The present invention relates to pulse combustion burners and, more particularly, to a high flow capacity feed valve for use in self-feeding one or more components of a combustible gaseous mixture into the burner.
In pulse combustion burners of the Helmholtz type, an oscillating or pulsed flow of combustion gases through the burner is maintained at a frequency determined by burner geometry and fuel supply characteristics, including the mixing of the fuel components. Typically, a combustion chamber of a given size cooperates with a tailpipe or exhaust pipe of specific dimensions to provide explosive combustion cycles, thermal expansion of the gaseous products of combustion, and oscillating gas pressures which provide the pulsed flow of combustion products through the burner. In order to make the pulse combustion process self-substaining, the oscillating gas pressure may be used to provide self-feeding of components of a combustible gaseous mixture which generally comprises air and a gaseous fuel such as natural gas.
It is known to use one-way flapper valves to self-feed air and/or fuel gas to a pulse burner. Such flapper valves include a flexible flapper or diaphragm movably mounted between a valve plate having valve flow openings therein and a backer plate arranged to limit the movement or stroke of the flapper. The flapper is arranged to move between a closed position overlying the valve openings and an opened position adjacent the backer plate in response to the fluid pressures on opposite sides of the flapper. In pulse burner applications, the valve openings and flapper are sized to assure movement in response to the oscillating operating pressures and adequate flow through the valve.

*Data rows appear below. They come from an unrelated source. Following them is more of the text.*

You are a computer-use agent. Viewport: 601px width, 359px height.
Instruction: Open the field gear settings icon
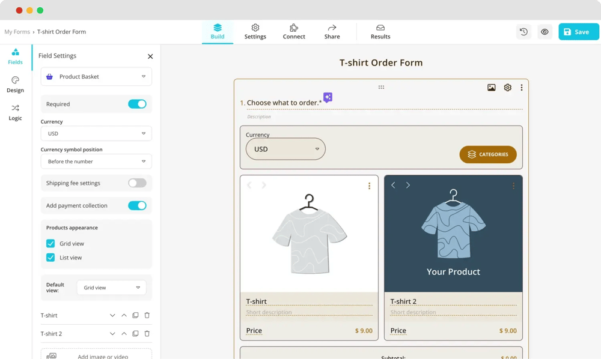click(x=507, y=88)
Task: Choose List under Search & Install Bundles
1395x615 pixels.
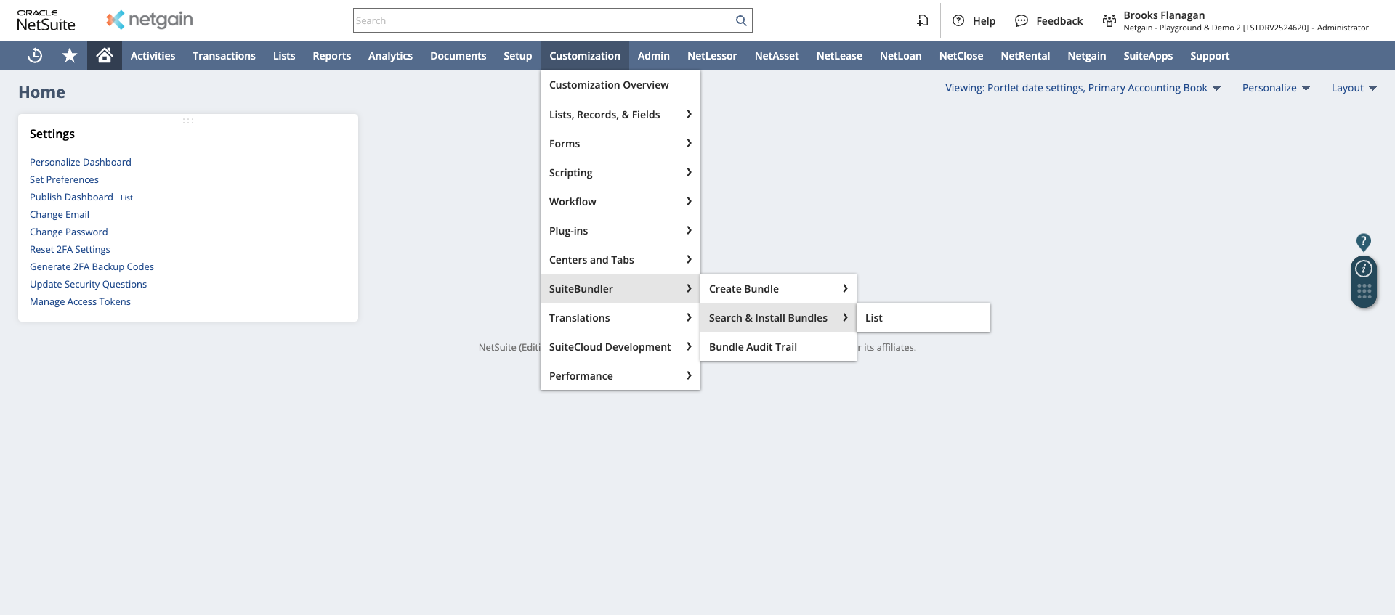Action: pos(874,318)
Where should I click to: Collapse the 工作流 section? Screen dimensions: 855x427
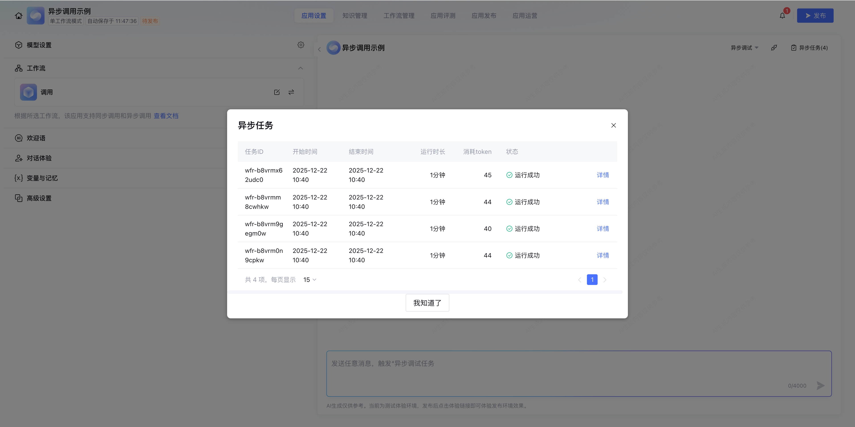[x=300, y=68]
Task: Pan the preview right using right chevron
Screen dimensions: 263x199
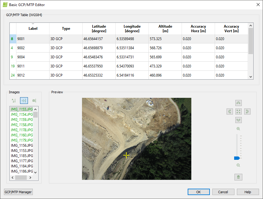Action: (x=247, y=112)
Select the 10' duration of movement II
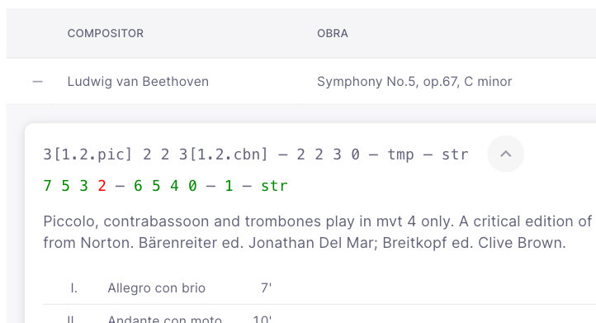The width and height of the screenshot is (596, 323). [263, 319]
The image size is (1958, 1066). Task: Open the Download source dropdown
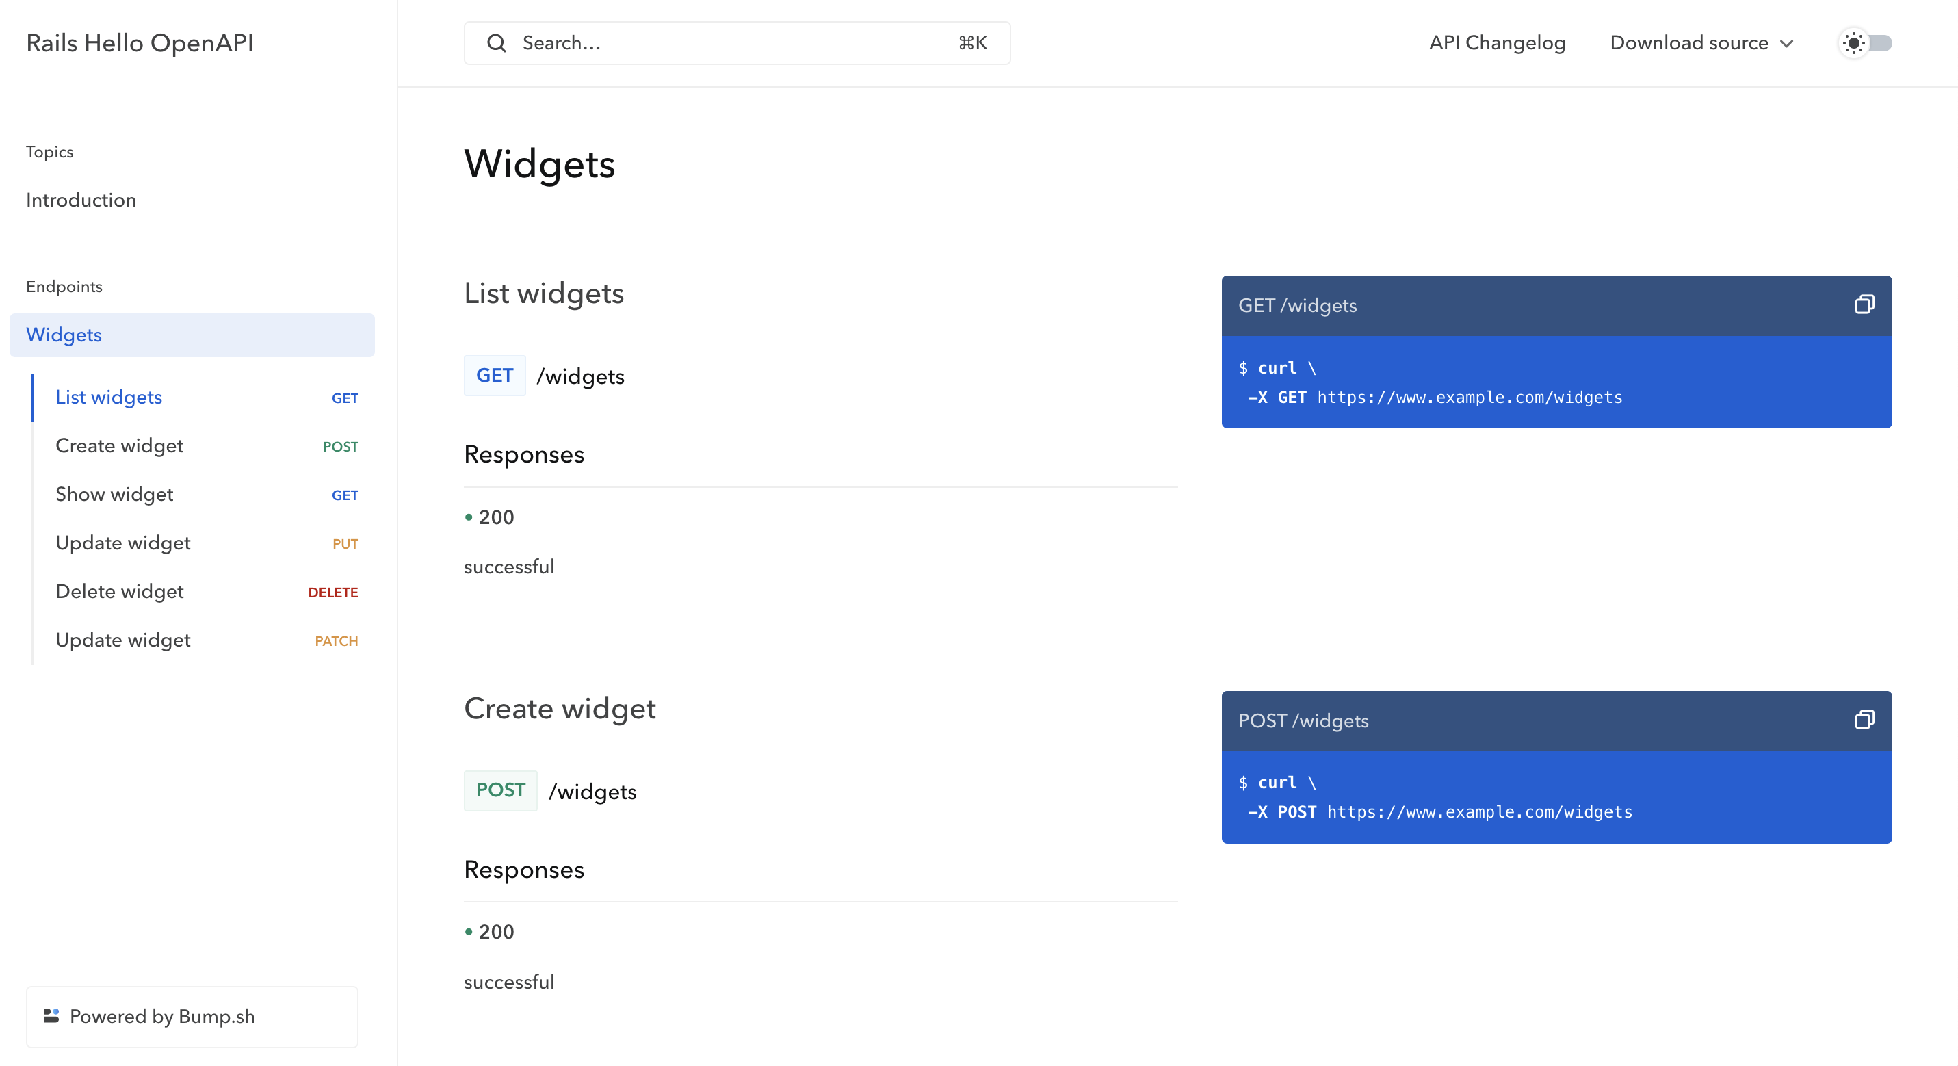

The use of flapper valves has not been entirely satisfactory since they are relatively large valves and tend to interfere with burner applications requiring placement of the burner apparatus in a particular mounting location or an enclosed cabinet. Generally, the air flapper valve will be larger and more troublesome since the ratio of air to natural gas is about 12:1 in most combustion processes.
In higher fuel input burner applications, for example, in the range of 100,000 BTU/hr. or more, the increased size of the flapper valve also makes it more difficult to operate with the prevailing burner pressures and desired frequencies which may range from 10 hertz to several hundred hertz. More particularly, as the flapper valve flow openings increase in size and number, it becomes increasingly more difficult to start and stop the flapper movement as it is biased between its opened and closed position using the oscillating burner pressures. For these reasons, the valve plate is typically provided with one or more circular arrays of valve openings which are engaged by annular shaped flappers retained in aligned position by the backer plate. The flow capacity of the valve is determined by the lesser of the total area of the valve openings or, in adjustable valves, the flow area of the circumferential band or opening between the valve plate and the flapper in its opened position. The flow capacity of the latter valve may be varied by adjustment of the flapper stroke.
The adjustment of the input rate to the burner is more difficult for larger sized flapper valves since small changes in the distance between the valve plate and opened flapper as determined by the spacing of the backer plate result in substantial flow variations. In such cases, the backer plate is adjustably mounted to the valve plate in order to enable variation of the flapper movement or stroke. Accordingly, as the overall diameter of the plates is increased for larger input applications, a given change in plate spacing results in a greater change in flow.
Burner applications in the range of a 1,000,000 BTU/hr. input and more present extreme flapper valve strength requirements. The valve and backer plates must be reinforced by intergral web-type arrangements to resist flexing and stress failure due to exposure to the cyclic pulse burner pressure loads. The cost of the flapper valve is significantly increased by the additional reinforcement required in such applications.